- [TASK TO COMPLETE]: A word-for-word copy of the following listing is needed. Leave out its images.

INFORMATION GIVEN Block Start

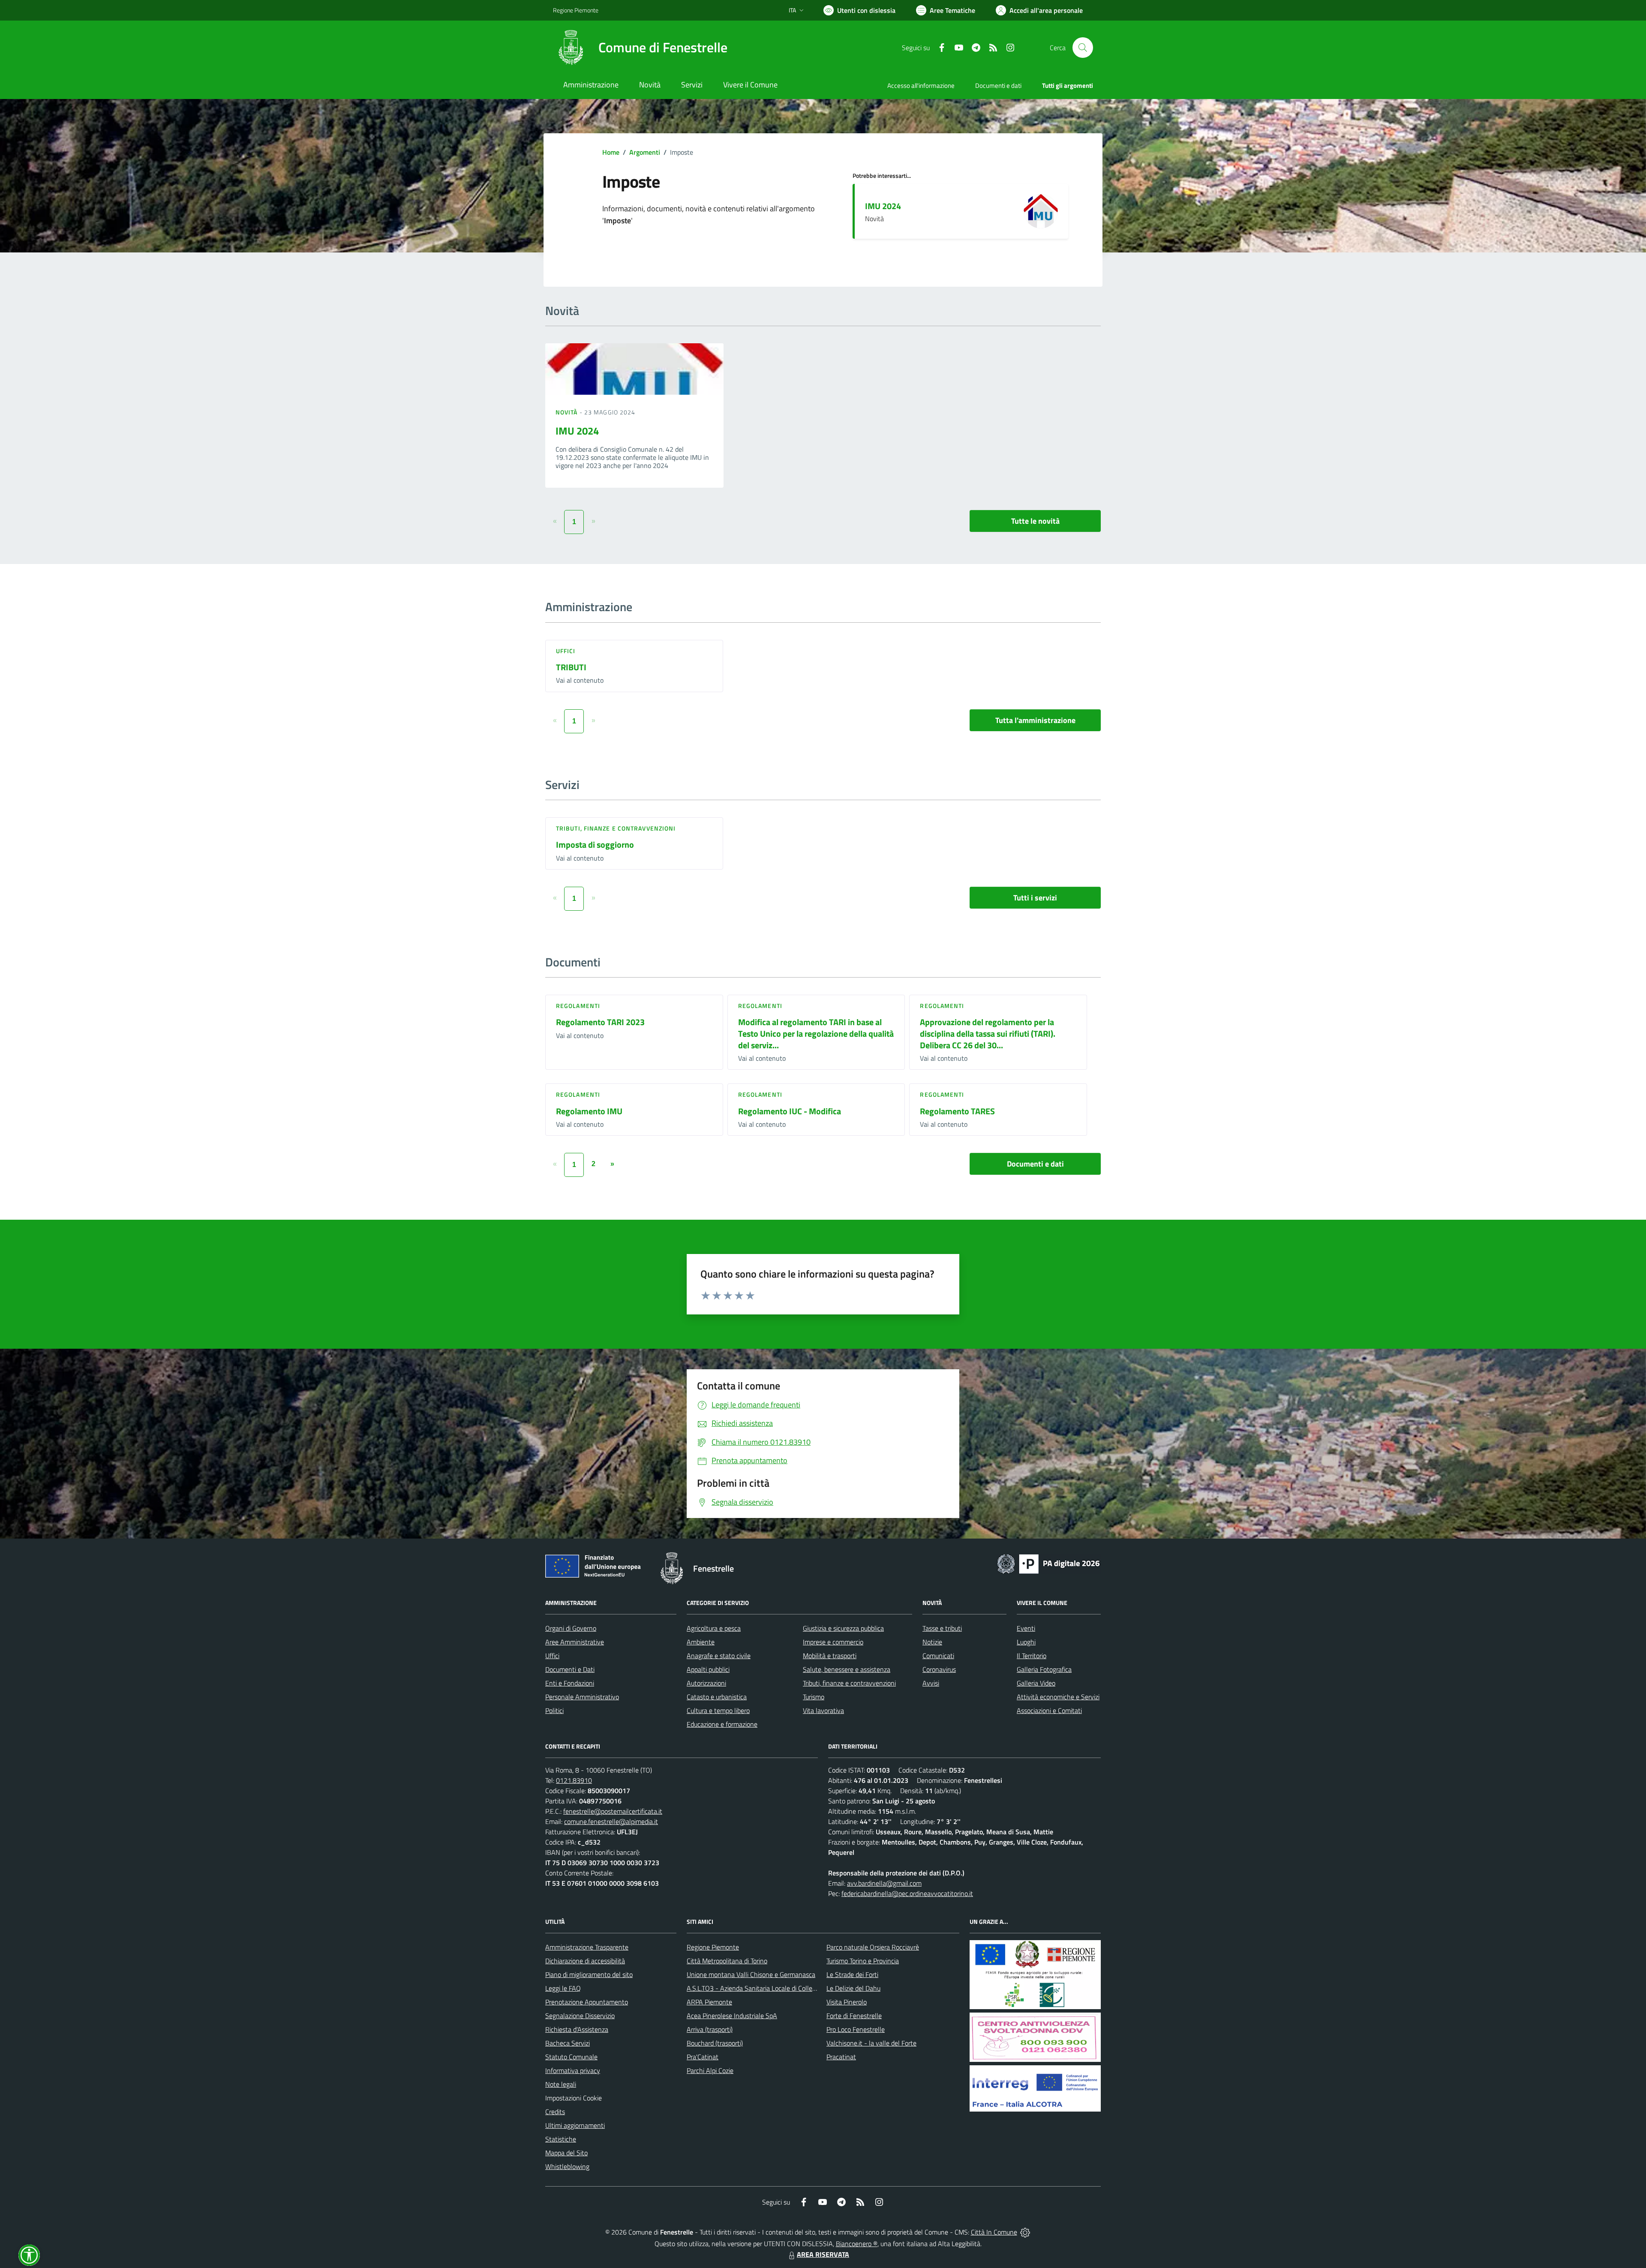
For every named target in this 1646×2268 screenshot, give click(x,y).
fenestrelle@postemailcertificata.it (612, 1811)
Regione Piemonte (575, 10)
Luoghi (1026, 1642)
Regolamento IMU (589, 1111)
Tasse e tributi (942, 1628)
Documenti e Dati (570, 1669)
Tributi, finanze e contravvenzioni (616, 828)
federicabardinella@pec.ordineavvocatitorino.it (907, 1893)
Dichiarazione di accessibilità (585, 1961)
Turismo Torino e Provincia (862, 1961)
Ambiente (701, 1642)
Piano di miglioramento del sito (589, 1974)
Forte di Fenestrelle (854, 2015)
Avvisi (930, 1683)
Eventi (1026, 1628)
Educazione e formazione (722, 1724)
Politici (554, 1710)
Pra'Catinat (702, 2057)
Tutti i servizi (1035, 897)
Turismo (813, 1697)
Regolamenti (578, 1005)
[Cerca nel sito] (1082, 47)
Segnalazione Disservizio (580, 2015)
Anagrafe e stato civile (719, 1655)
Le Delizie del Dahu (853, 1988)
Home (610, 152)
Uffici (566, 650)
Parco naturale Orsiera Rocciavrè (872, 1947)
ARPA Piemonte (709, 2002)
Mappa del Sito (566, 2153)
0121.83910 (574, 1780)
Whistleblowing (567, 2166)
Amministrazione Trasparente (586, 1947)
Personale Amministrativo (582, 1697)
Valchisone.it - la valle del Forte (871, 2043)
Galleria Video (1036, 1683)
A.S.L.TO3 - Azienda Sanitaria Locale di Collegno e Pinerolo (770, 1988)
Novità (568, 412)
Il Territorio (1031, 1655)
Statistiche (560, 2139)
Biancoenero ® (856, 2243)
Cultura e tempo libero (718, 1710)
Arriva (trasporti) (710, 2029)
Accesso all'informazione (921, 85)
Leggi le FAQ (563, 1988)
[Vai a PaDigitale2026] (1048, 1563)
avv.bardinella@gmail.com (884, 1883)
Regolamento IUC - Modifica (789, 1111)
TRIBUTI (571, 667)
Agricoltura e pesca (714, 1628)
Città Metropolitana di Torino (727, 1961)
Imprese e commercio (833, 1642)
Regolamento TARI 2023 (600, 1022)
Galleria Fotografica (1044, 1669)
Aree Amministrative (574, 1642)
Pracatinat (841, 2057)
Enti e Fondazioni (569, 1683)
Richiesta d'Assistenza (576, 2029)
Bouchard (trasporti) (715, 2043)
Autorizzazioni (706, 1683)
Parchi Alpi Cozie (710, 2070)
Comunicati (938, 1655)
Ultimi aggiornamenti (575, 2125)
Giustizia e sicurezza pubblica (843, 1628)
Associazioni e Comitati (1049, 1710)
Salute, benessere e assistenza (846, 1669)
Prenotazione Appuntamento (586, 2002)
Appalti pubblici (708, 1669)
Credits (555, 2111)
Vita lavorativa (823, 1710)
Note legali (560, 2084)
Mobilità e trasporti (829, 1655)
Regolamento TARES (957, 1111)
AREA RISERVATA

INFORMATION GIVEN Block End

- [FINISHED EXERCISE]:
For every named target in this 1646×2268 screenshot, give click(x,y).
fenestrelle@postemailcertificata.it (612, 1811)
Regione Piemonte (575, 10)
Luoghi (1026, 1642)
Regolamento IMU (589, 1111)
Tasse e tributi (942, 1628)
Documenti e Dati (570, 1669)
Tributi, finanze e contravvenzioni (616, 828)
federicabardinella@pec.ordineavvocatitorino.it (907, 1893)
Dichiarazione di accessibilità (585, 1961)
Turismo Torino e Provincia (862, 1961)
Ambiente (701, 1642)
Piano di miglioramento del sito (589, 1974)
Forte di Fenestrelle (854, 2015)
Avvisi (930, 1683)
Eventi (1026, 1628)
Educazione e formazione (722, 1724)
Politici (554, 1710)
Pra'Catinat (702, 2057)
Tutti i servizi (1035, 897)
Turismo (813, 1697)
Regolamenti (578, 1005)
[Cerca nel sito] (1082, 47)
Segnalazione Disservizio (580, 2015)
Anagrafe e stato civile (719, 1655)
Le Delizie del Dahu (853, 1988)
Home (610, 152)
Uffici (566, 650)
Parco naturale Orsiera Rocciavrè (872, 1947)
ARPA Piemonte (709, 2002)
Mappa del Sito (566, 2153)
0121.83910 (574, 1780)
Whistleblowing (567, 2166)
Amministrazione Trasparente (586, 1947)
Personale Amministrativo (582, 1697)
Valchisone.it - la valle del Forte (871, 2043)
Galleria Video (1036, 1683)
A.S.L.TO3 - Azienda Sanitaria Locale di Collegno e Pinerolo (770, 1988)
Novità (568, 412)
Il Territorio (1031, 1655)
Statistiche (560, 2139)
Biancoenero ® (856, 2243)
Cultura e tempo libero (718, 1710)
Arriva (trasporti) (710, 2029)
Accesso all'informazione (921, 85)
Leggi le FAQ (563, 1988)
[Vai a PaDigitale2026] (1048, 1563)
avv.bardinella@gmail.com (884, 1883)
Regolamento IUC - Modifica (789, 1111)
TRIBUTI (571, 667)
Agricoltura e pesca (714, 1628)
Città Metropolitana di Torino (727, 1961)
Imprese e commercio (833, 1642)
Regolamento TARI 2023 (600, 1022)
Galleria Fotografica (1044, 1669)
Aree Amministrative (574, 1642)
Pracatinat (841, 2057)
Enti e Fondazioni (569, 1683)
Richiesta d'Assistenza (576, 2029)
Bouchard (trasporti) (715, 2043)
Autorizzazioni (706, 1683)
Parchi Alpi Cozie (710, 2070)
Comunicati (938, 1655)
Ultimi aggiornamenti (575, 2125)
Giustizia e sicurezza pubblica (843, 1628)
Associazioni e Comitati (1049, 1710)
Salute, benessere e assistenza (846, 1669)
Prenotazione Appuntamento (586, 2002)
Appalti pubblici (708, 1669)
Credits (555, 2111)
Vita lavorativa (823, 1710)
Note legali (560, 2084)
Mobilità e trasporti (829, 1655)
Regolamento TARES (957, 1111)
AREA RISERVATA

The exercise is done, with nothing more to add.